**Task directions**. All that is needed is the run of lines from the top of the entries to the line with "You are a GUI", that line included, repeated exactly and free of pictures.

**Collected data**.
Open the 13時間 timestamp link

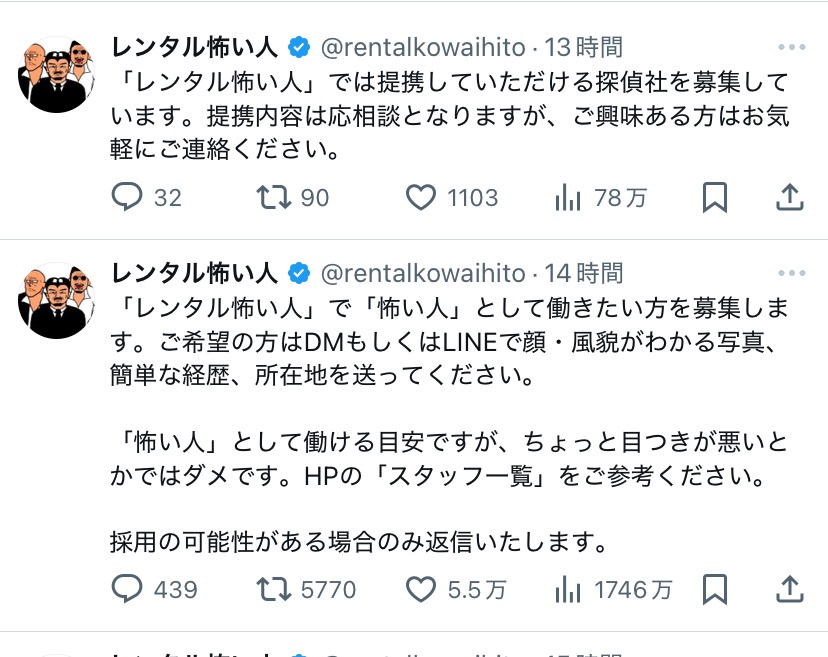click(584, 47)
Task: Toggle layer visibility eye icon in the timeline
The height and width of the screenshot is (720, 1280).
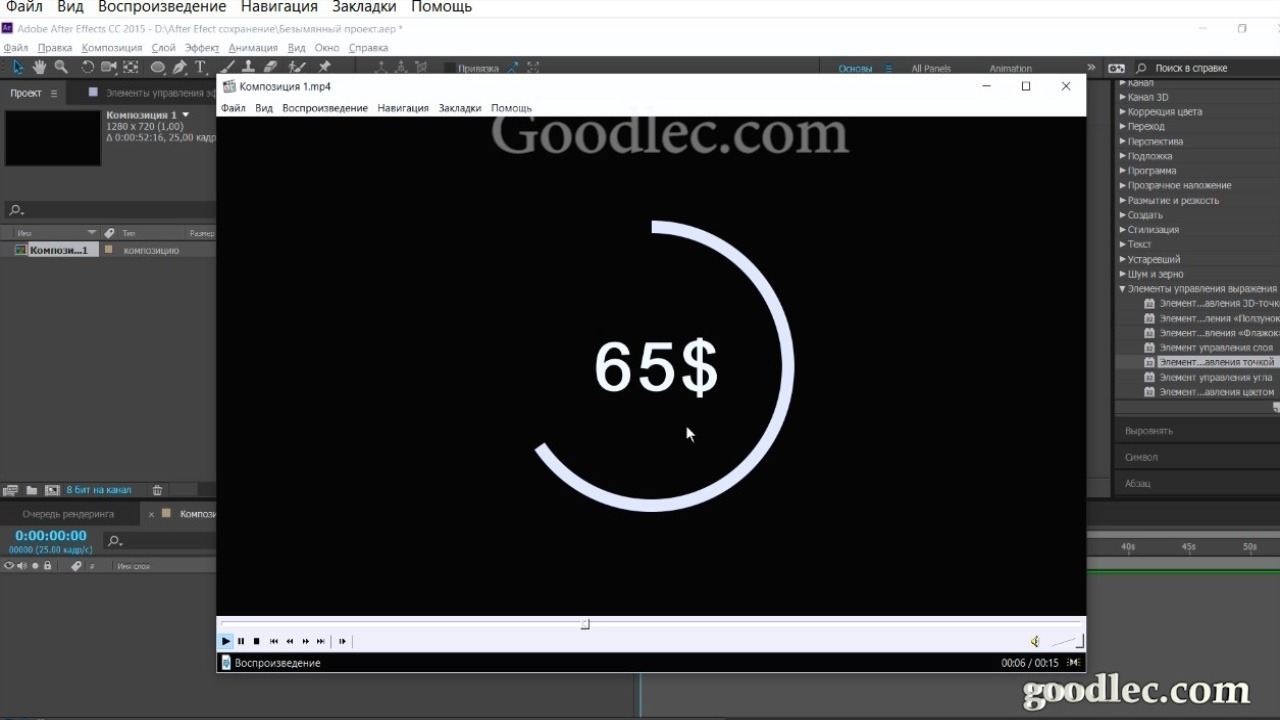Action: coord(7,565)
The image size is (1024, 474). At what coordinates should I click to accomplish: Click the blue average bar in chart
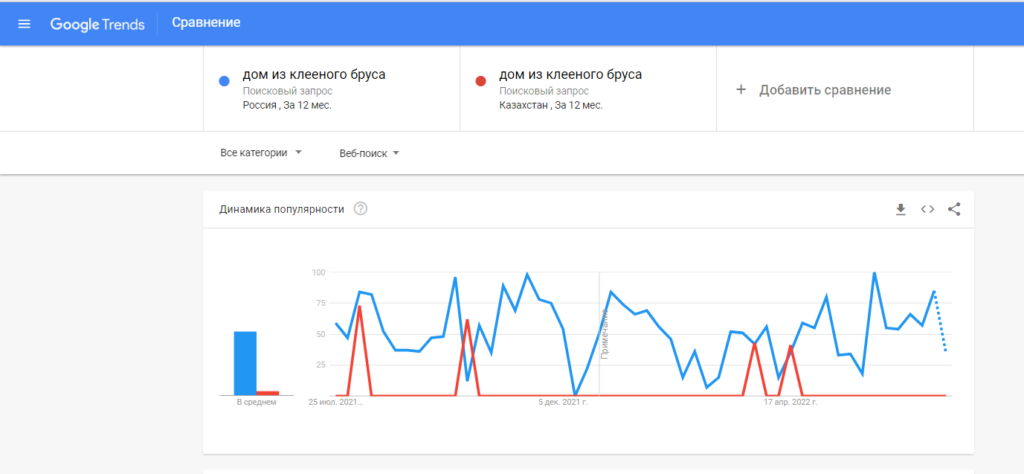click(245, 363)
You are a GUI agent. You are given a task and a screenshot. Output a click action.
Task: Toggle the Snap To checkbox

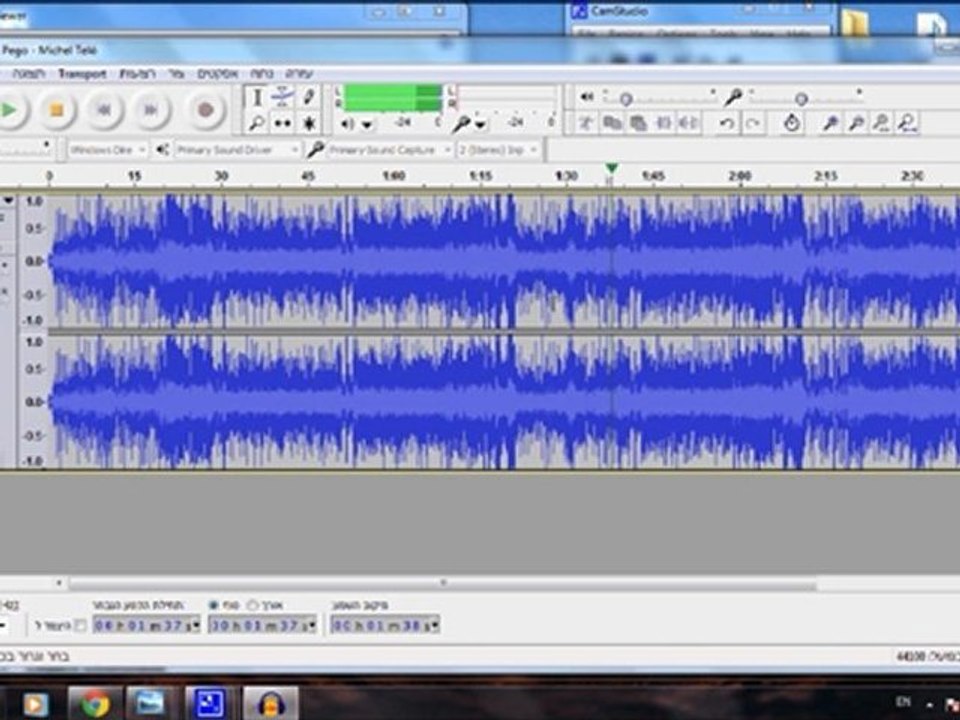[81, 625]

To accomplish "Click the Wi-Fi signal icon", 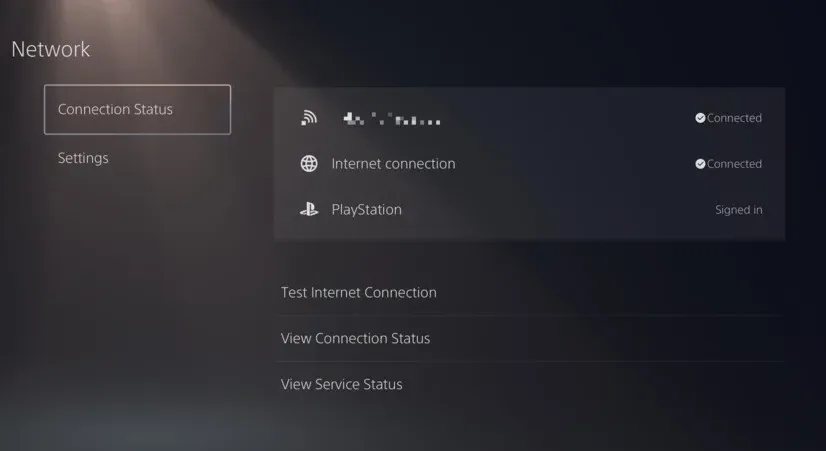I will pos(309,118).
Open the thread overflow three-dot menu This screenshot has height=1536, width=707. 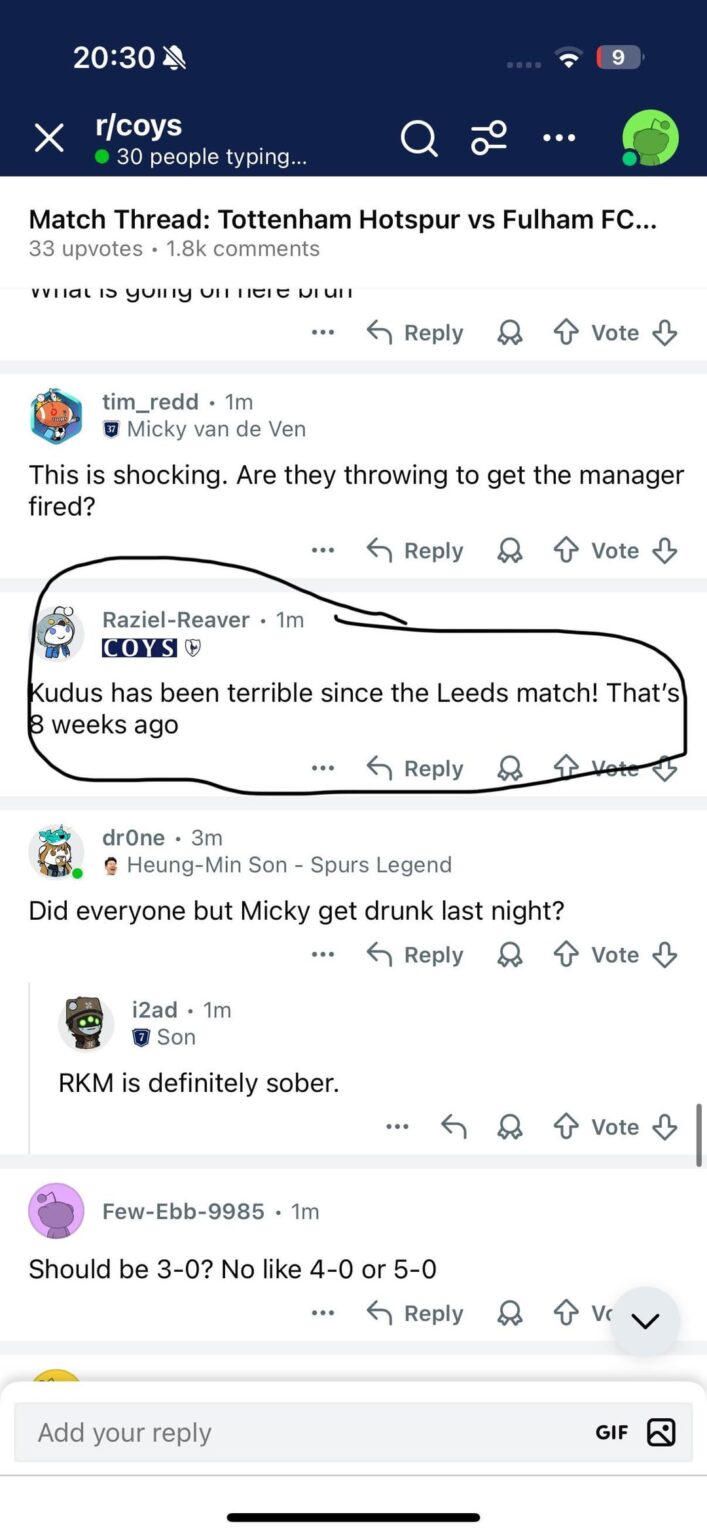pos(558,138)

**Answer to this exercise**.
Open the 13時間 timestamp link

click(584, 47)
Task: Toggle layer visibility eye icon in the timeline
The height and width of the screenshot is (720, 1280).
Action: coord(7,565)
The image size is (1024, 474). At what coordinates should I click to accomplish: Click the blue average bar in chart
click(245, 363)
You are a GUI agent. You are given a task and a screenshot. Output a click action.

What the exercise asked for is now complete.